• _GIVEN DATA_

#####

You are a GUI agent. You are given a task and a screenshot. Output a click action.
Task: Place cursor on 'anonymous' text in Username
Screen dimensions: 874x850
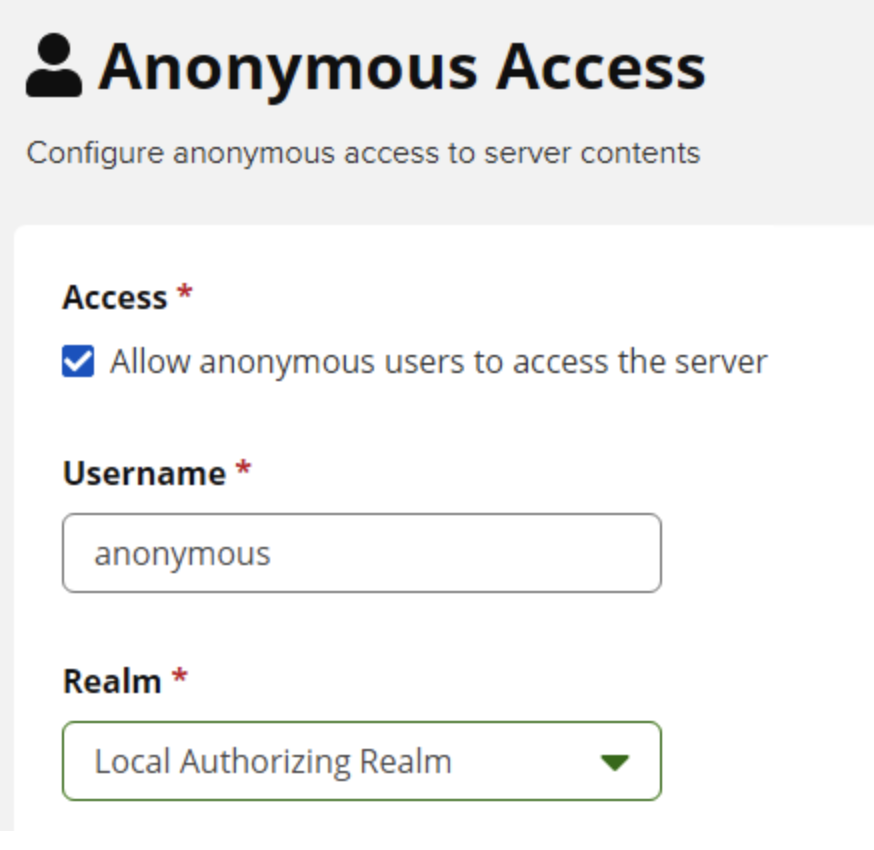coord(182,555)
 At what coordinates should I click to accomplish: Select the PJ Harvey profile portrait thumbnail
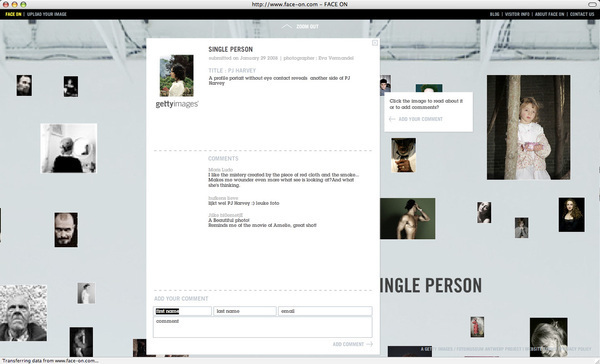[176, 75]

#####

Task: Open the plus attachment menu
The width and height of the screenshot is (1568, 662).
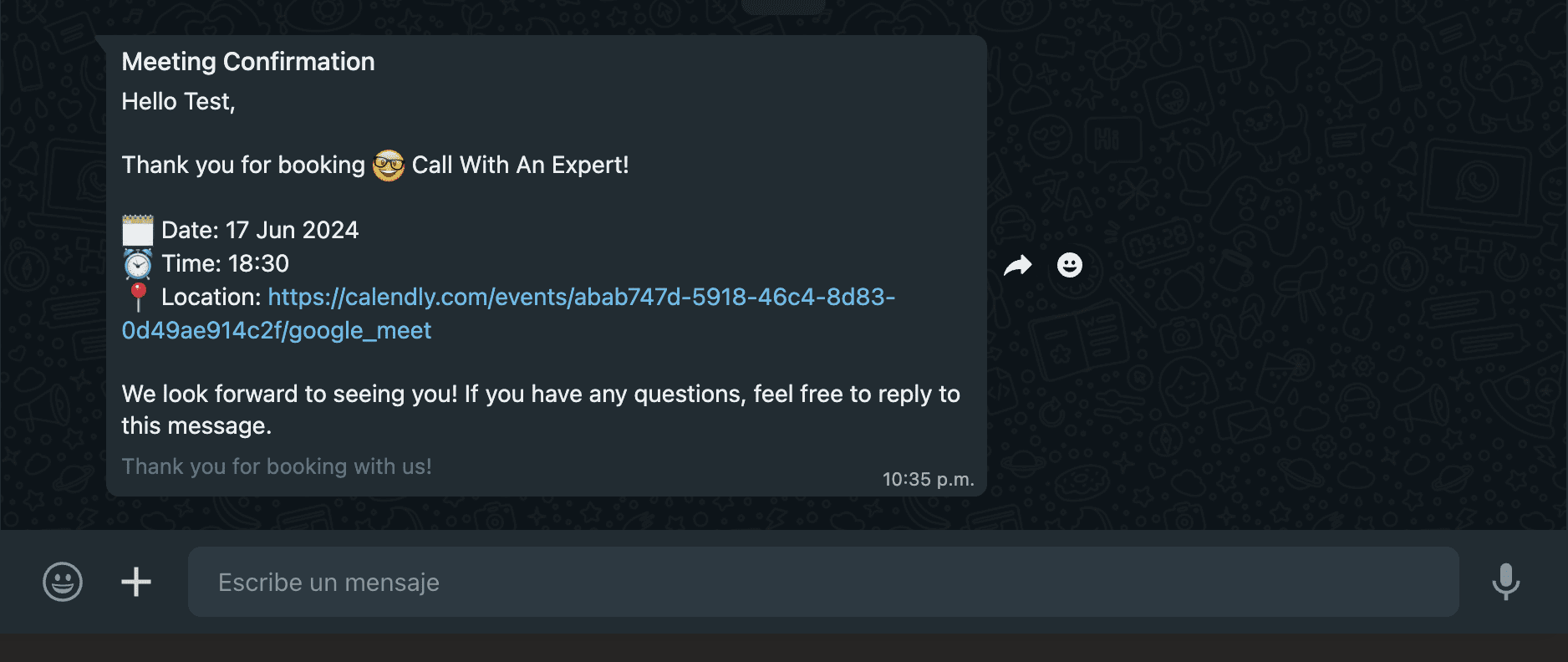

#####

• _TASK PROMPT_
Count the lines above that contain the word "click" and give only the number.

• _THE OUTPUT_
2